Lidcombe Program Basics – Checking on home practice

Before the parent and child demonstrates some home practice, we discuss the how things went at home in great detail. Setting, tracking and monitoring the ‘treatment dose’ is key to making sense of the severity rating chart. Treatment can be adjusted and developed depending on what’s happening at home. The parent knows from the outset that the home practice will be scrutinised. Some parents keep a log of what they do, knowing they will be reporting on it!

Before each session, I draft a checklist of questions based on my recommendations from the previous session. I will ask the parent about:

1. Talking Practice sessions: Did these happen every day? How long were the sessions? What tasks were used? Dose – how many contingencies were given? What was the ratio of contingencies for stutters versus stutter free speech (SFS)? What was the severity rating (SR) during practice? What was the language level? e.g. single words, phrases, long sentences etc What was the vibe? Was it fun? Any issues? e.g. Was the SR too high? Was the child too chatty?

2. Everyday Talking situations: What was the typical dose of contingencies each day? (minimum/maximum) How ‘spread’ was the dose? What was the ratio of contingencies for stutters versus stutter free speech (SFS)? How did the child react?

3. Semi-structured conversations: These are used to increase the daily dose and spread of contingencies.

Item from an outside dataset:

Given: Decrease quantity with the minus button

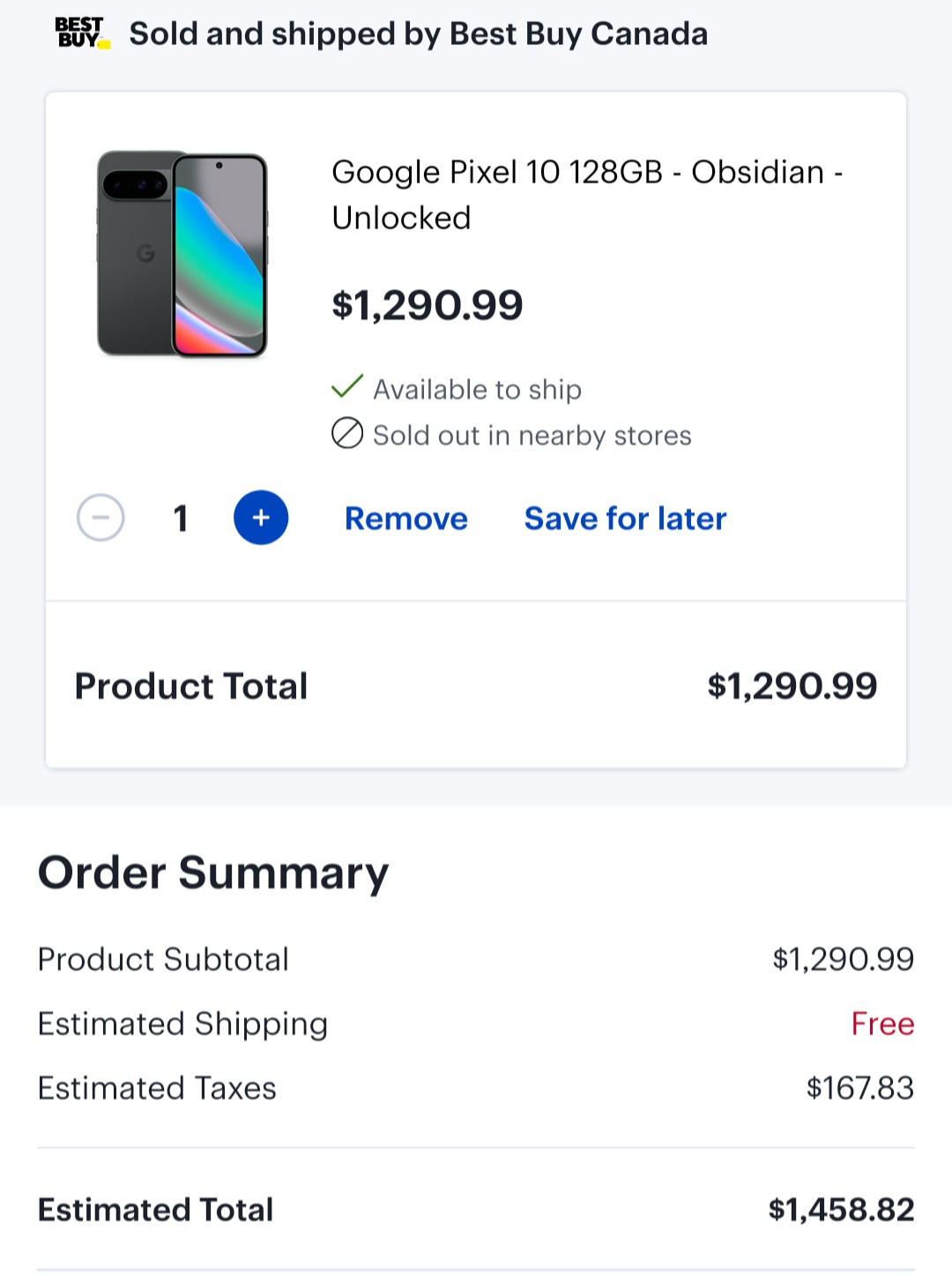Looking at the screenshot, I should [x=100, y=517].
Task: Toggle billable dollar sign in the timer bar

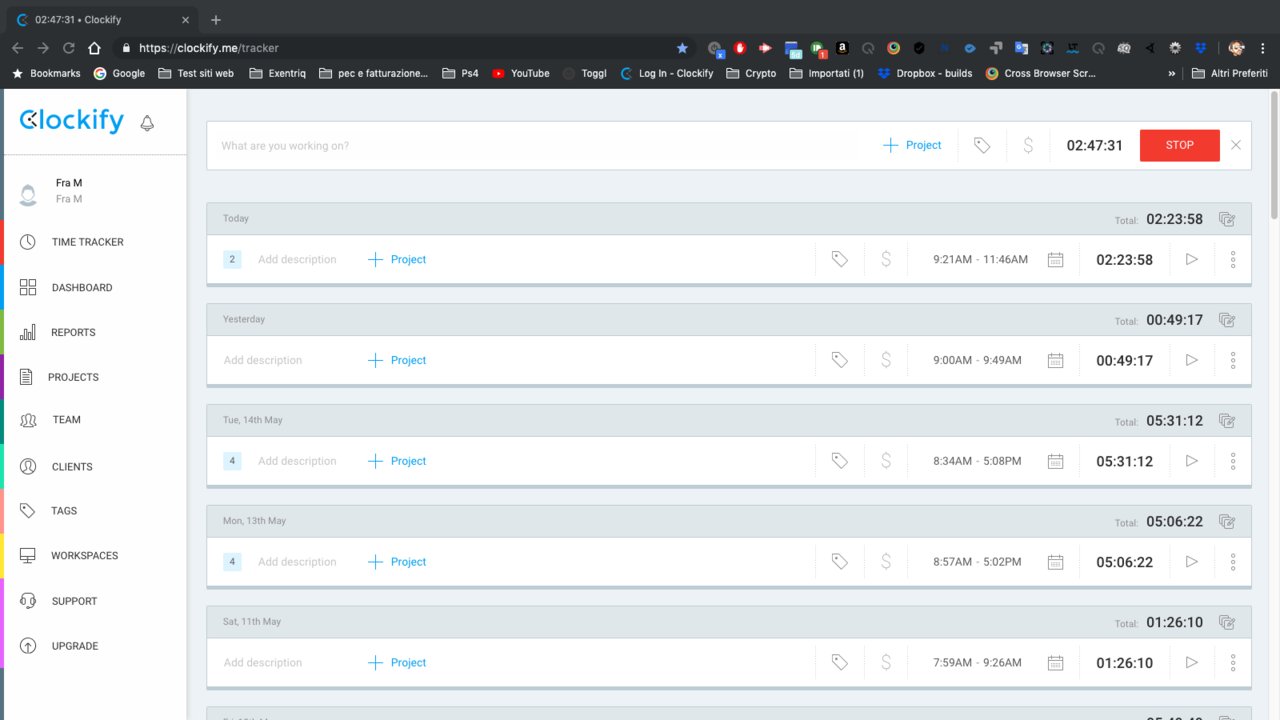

When a child has severe stuttering, it can be difficult to add in a daily dose of contingencies in everyday talking. Helping the parent to create moments of SFS by structuring conversations for a short time, allows a transition to using contingencies in everyday life and helps boost the overall dose of contingencies. I will ask the parent: Did these conversations happen daily? How did they elicit smooth speech? Was there any ‘halo effect’ into the ensuing talking? What was the dose?